:: Instructions for the task ::
When copying the records below, keep every word as it is and drop the images.

--

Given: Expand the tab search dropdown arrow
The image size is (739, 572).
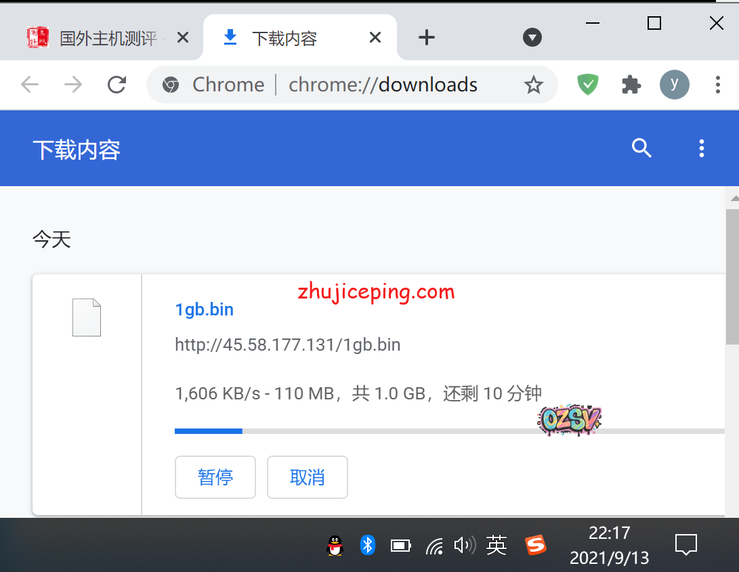Looking at the screenshot, I should tap(532, 38).
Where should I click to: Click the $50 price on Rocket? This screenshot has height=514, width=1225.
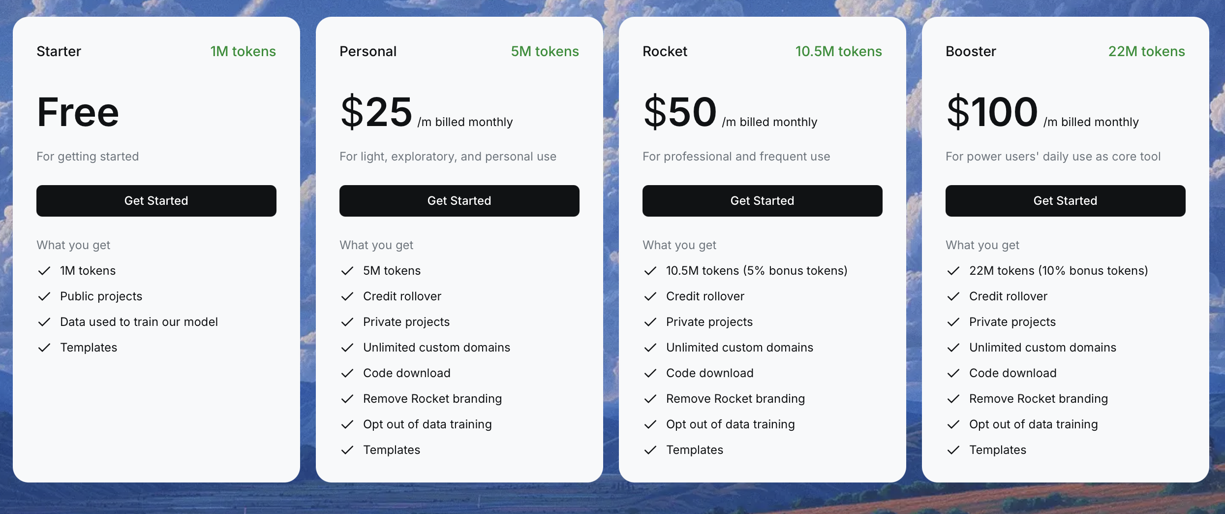click(x=680, y=112)
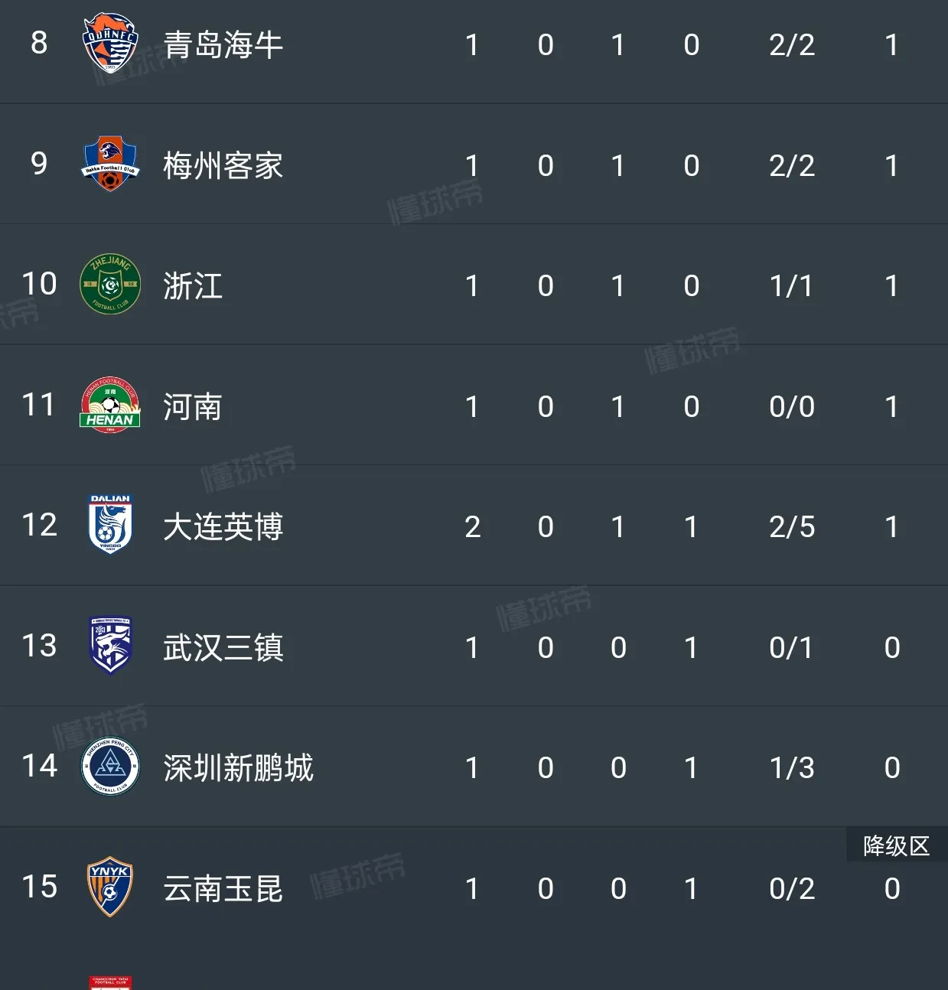
Task: Open the 大连英博 team name link
Action: (223, 526)
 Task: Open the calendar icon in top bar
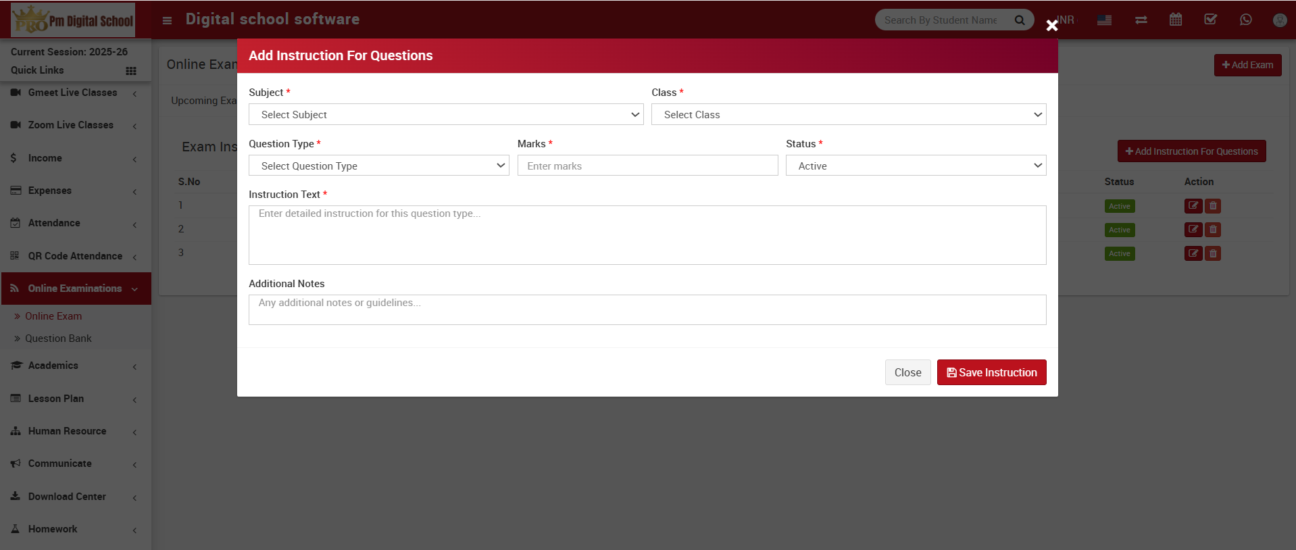tap(1176, 20)
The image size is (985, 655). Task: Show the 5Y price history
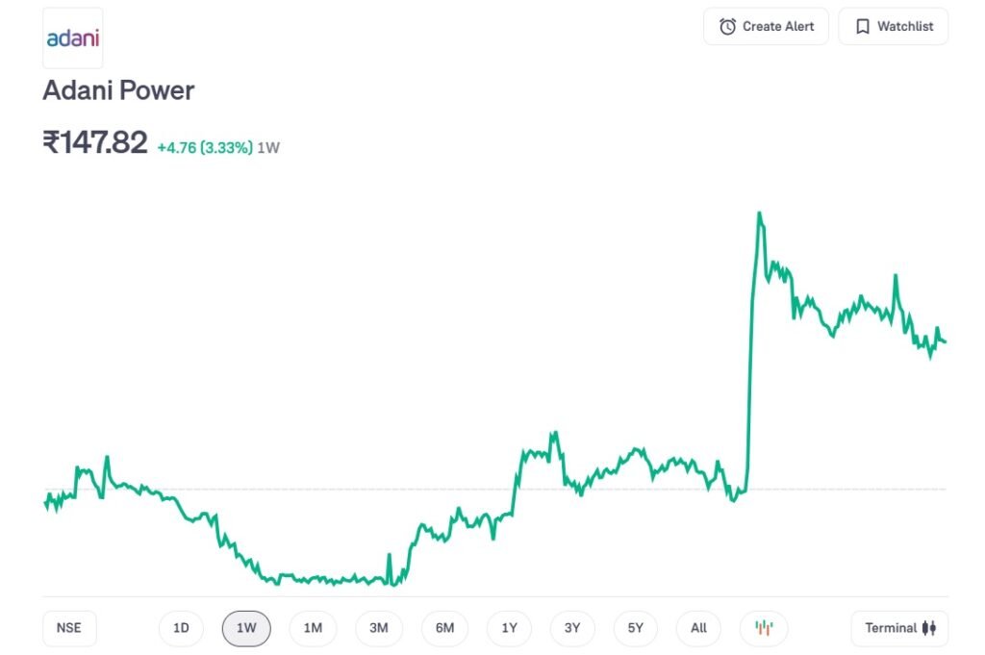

--

:: Output below ::
Given: Expand the tab search dropdown arrow
The image size is (739, 572).
Looking at the screenshot, I should tap(532, 38).
Where should I click to: Click the $50 price on Rocket? This screenshot has height=514, width=1225.
click(x=680, y=112)
Task: Open the 大连英博 team name link
Action: (223, 526)
 Task: Open the calendar icon in top bar
tap(1176, 20)
The image size is (985, 655). Task: Show the 5Y price history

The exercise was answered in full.